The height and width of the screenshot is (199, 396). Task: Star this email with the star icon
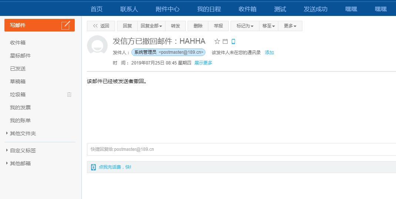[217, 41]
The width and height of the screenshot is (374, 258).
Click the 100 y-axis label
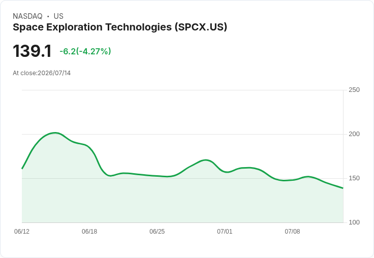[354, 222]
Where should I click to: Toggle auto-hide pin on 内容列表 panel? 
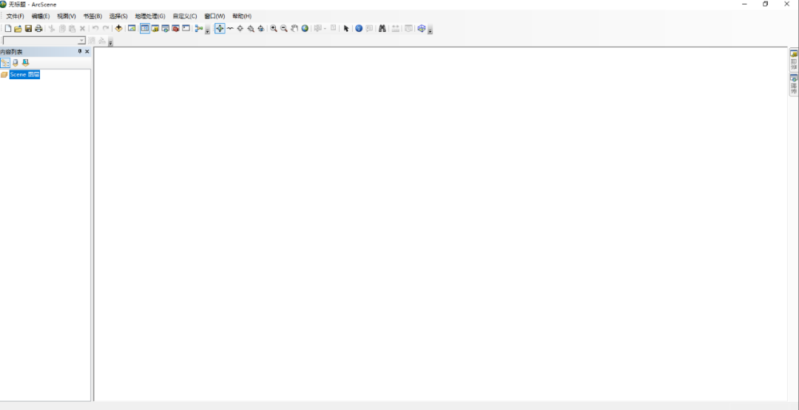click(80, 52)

++++++

**What is needed:** Reproduce exactly, and only, the lines that begin at the one containing "The width and" and end with the final line of the data, both included, while omitting every picture.

**Response below:**
The width and height of the screenshot is (374, 258).
Click the 100 y-axis label
[354, 222]
Where should I click to: Toggle auto-hide pin on 内容列表 panel? 
click(80, 52)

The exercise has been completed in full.